ILLUSTRATIONS: SHARIF TARABAY

ILLUSTRATIONS: SHARIF TARABAY

Clockwise from top left: Victoria Cross recipients Michael James O’Rourke, Harry Brown, Frederick Hobson, Filip Konowal, Robert Hanna and Okill Massey Learmonth.

During a bitter 10-day struggle—from Aug. 15-25, 1917—the Canadian Corps overran Hill 70, a treeless hillock on the north side of the French mining centre of Lens. The corps suffered nearly 9,200 casualties, among them four of the six Victoria Crosses awarded in that gory battle. The ages of the six recipients ranged from 19 to 41.

Michael James O’Rourke, 39, had already earned the Military Medal for bravery at Monquet Farm on the Somme in 1916. From Aug. 15-17—during the first phase of the fighting around Hill 70—the former British Columbia lumberjack, serving as a stretcher-bearer with the 7th Canadian Infantry Battalion, went without sleep to tend the wounded. He continually left the trenches to venture into no man’s land to bring food and water to injured comrades. And while doing that, O’Rourke exposed himself to severe shelling, machine-gun and rifle fire. Several times he was knocked down and partially buried by mud when shells exploded near him.

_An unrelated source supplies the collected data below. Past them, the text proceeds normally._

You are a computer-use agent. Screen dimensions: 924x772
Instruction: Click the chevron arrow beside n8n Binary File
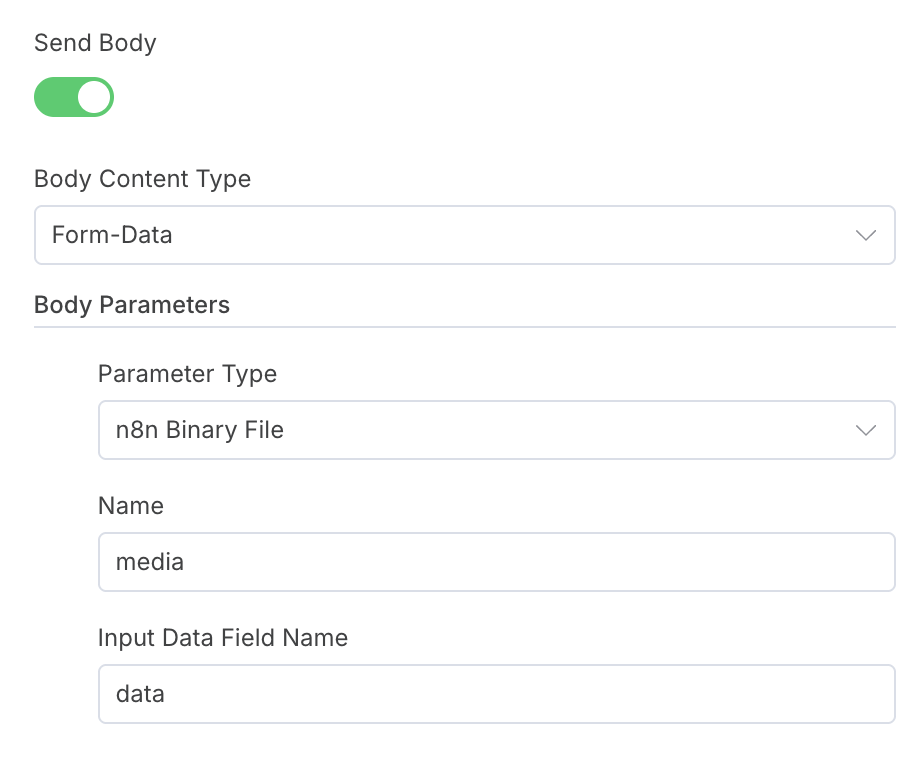(866, 430)
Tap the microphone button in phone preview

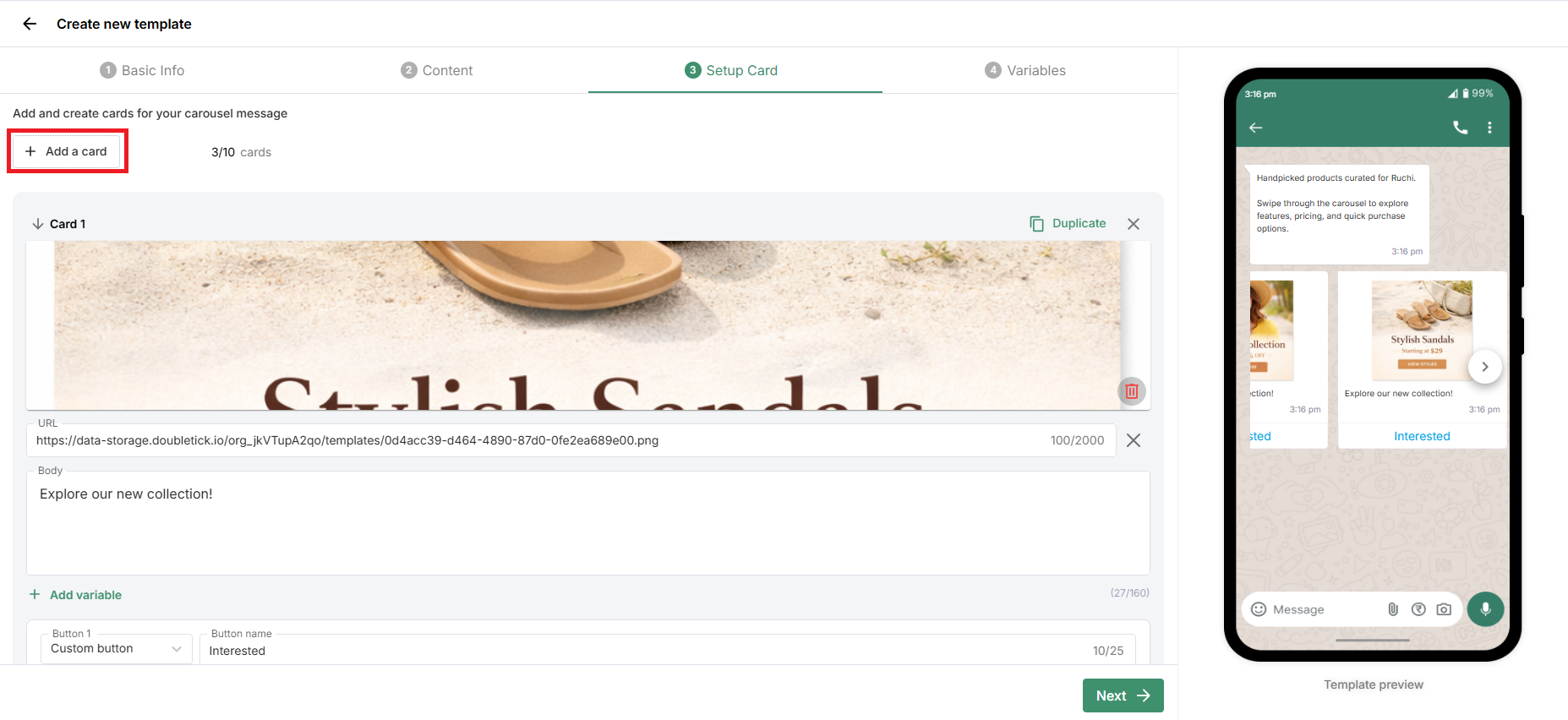click(1485, 609)
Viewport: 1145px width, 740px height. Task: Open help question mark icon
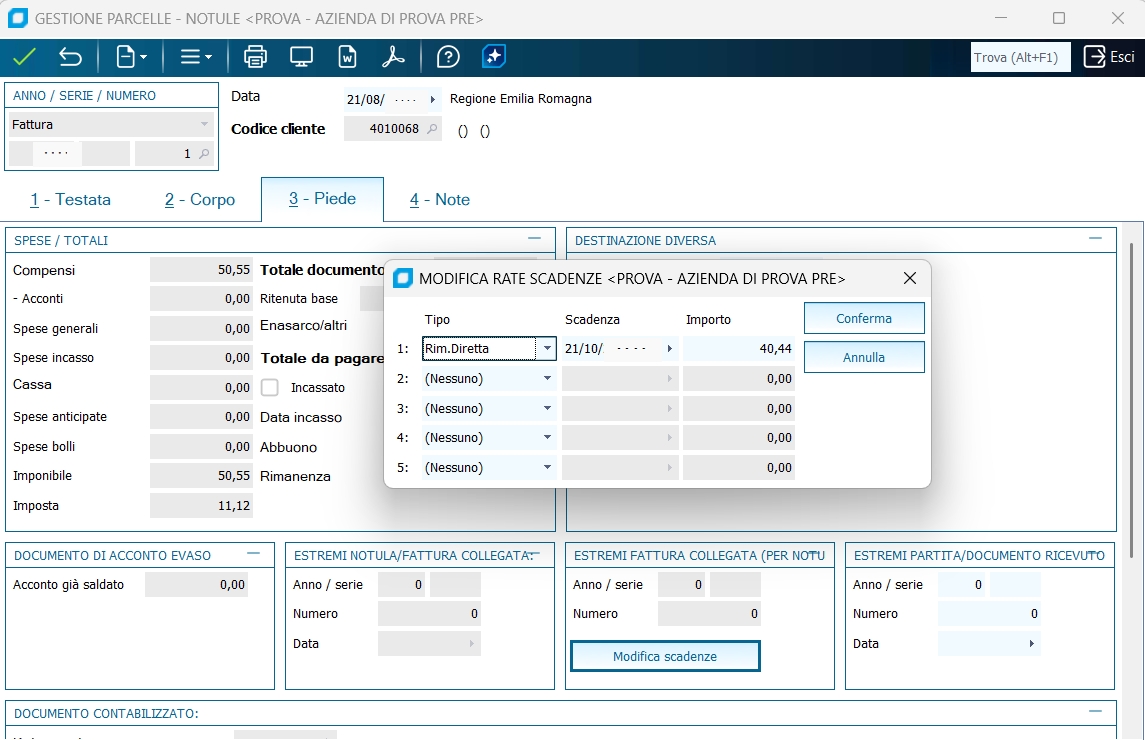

When O’Rourke noticed a blinded soldier staggering about in clear view of the enemy, he leapt from the trench and guided the wounded man back through heavy rifle fire. On another occasion he ran forward in the face of machine-gun and sniper fire to rescue a wounded man. And later—when the battalion line of advanced posts was retired to the line to be consolidated—O’Rourke went out to save a wounded soldier who had been left behind.

In order to break up counter-attacks it was vital to get messages back to the gun line. With the wires cut between the 10th Cdn. Inf. Bn. and its headquarters, Harry Brown, a 19-year-old farm boy from Gananoque, Ont., and a fellow ground runner volunteered for the hazardous job. As the two started out on Aug. 16, they were subjected to intense shelling. Brown’s left arm was shattered while his companion was killed.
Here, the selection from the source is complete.